What Makes Music “Good?”

Whenever someone refers me to a musician of any genre that they find “good,” I’m always hesitant to accept that what qualifies as “good” to them will be the same for me. Really, there are so many ways to connect with music and so many ways to judge it. Eminem for example can be perceived as a god of rap talent or as perpetuating the misogynistic theme of violence against women. When I first started expanding my appreciation of rap, I asked my friends what they liked about artists like 2Pac and Biggie because they didn’t quite fit into my understanding at the time of what constituted “good” rap. To me, good rap meant fast rap. Speed equated to talent, but I quickly found in these artists that a good understanding of rhythm and lyricism (both political and comedic) can often create a more profound effect than speed alone. I also realized that though Tech N9ne’s “Caribou Lou” was a great song to crank up and roll your windows down to, its lyrics contribute no substance whatsoever to the song. At the end of the day I was listening to a rapper list the recipe for a mixed drink over a really cool beat.

While different ways of evaluating value of music can open up many avenues for appreciating artistic talent, every person has their own taste and expectations. Something that has always been a crucial factor to me is lyricism. The more poetic and complex the lyrics, the more I get sucked in. I know I’ve talked about Marina and the Diamonds in the past, who began writing poetry and transferred her talents to songwriting and music production, but another master of lyric composition and one of my personal favorites is the band Say Anything. Judging solely from their sound, they fall right into the category of teen angst punk music. However, looking closely at the lyrics complicates their image by showing the band’s appreciation for poetry and profound understanding of the power of language.

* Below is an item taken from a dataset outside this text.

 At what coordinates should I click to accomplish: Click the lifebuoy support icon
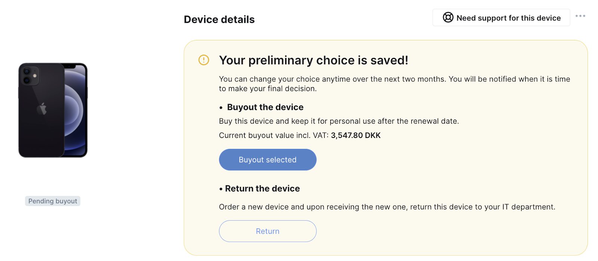coord(448,18)
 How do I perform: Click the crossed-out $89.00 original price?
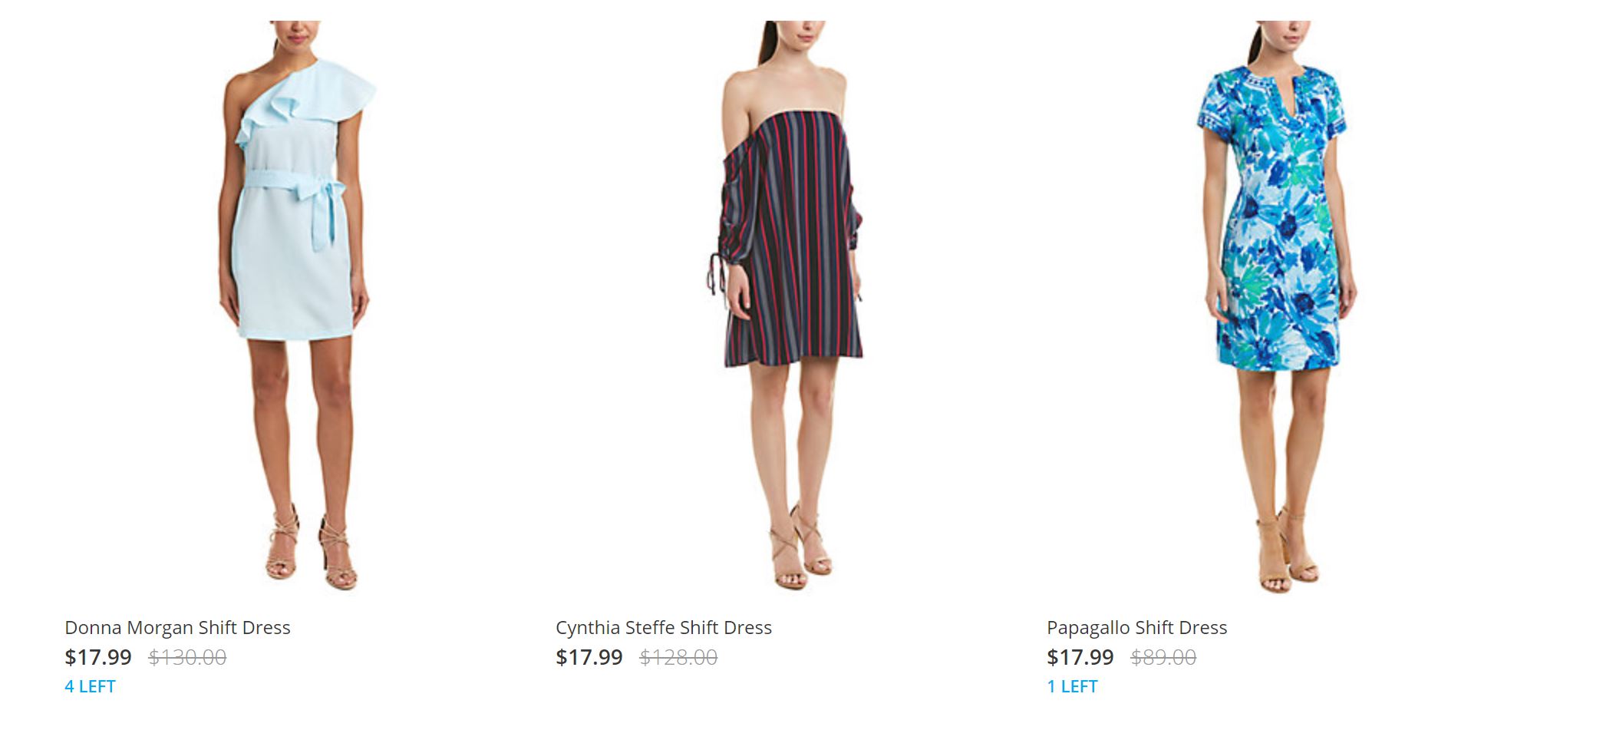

As a writer, I deeply admire the sentences they construct because many of them hit me on both an emotional and an intellectual level.

For example, from the song “Yellow Cat Slash Red Cat” off of their 2004 album …Is A Real Boy, lead singer Max Bemis spits the words rhythmically, almost as if to poetic meter:

Again, I watch my cousin Greg watch MTV inside his home.
He makes fun of the Hip-hop videos from the couch he rides alone.
Snug in the cushion of his cackling he forgets his looming doubts.
He has relied on this for years; you will not yank the carpet out.

The complexity of his sentence structures along with the obscured themes hidden deep beneath contemporary imagery emphasizes the complexity of adolescence and what it might really mean to be an “angsty teen.” By turning what could be crude or cliched imagery into poetics, he shows that this isn’t just some rant, rather it is a deeply thought out reflection on the grittier parts of life and how everyday scenarios (like an encounter between two cats or watching MTV) can factor into these issues that people think they understand.

Off of the same album (my personal favorite of their body of work), the song “The Futile” offers the same sort of combination of complicated language mingling with the raw emotion of the instrumentals and Bemis’ voice. In the opening of the song he starts:

Shit!
Nothing makes sense, so I won’t think about it. I’ll go with the ignorance.
Eat, sleep, fuck and flee; in four words, that’s me.
I am full of indifference.

I don’t want to clutter this post with direct quotation, but I think the lyrics often speak for themselves, reaching each listener on their own level of personal experience with the feelings that they are wrestling with throughout the song. The climactic moment of the song arguably comes to a head at a suicidal moment, though he never explicitly says he’s going to kill himself in explicit terms:

I’m eating rat poison for dinner.
Pull the cord from the phone. I am dining alone,
Tonight, rat poison for dinner.
Pull the cord from the phone. I am dining alone,
So goodnight.

Something about his use of totally non poetic words in these truly telling metaphorical and imagistic ways gives listeners a way of really rethinking and grappling with their own personal sense of these complex emotions. Everyone has felt anger, angst, frustration, maybe even suicidal at a point in their lives, but these tired and worn out adjectives are given fresh meaning by the syntactical feats of Say Anything. “So goodnight” can say so many other things than can a straightforward suicidal goodbye. Here, language is taking on the huge task of representing an arguably cliched theme for this genre of music and making it both personal and relatable at the same time.

This just scratches the surface of all of the things I love about this band. The way they use instrumentals to accompany these lyrics adds to the overall effect in a way that reading these lyrics on the web cannot convey.  At the end of the day, whatever way in which music speaks to you, finding ways of articulating and sharing this sense of “good” can open up a world of opportunities for others and yourself to experience music in a new way.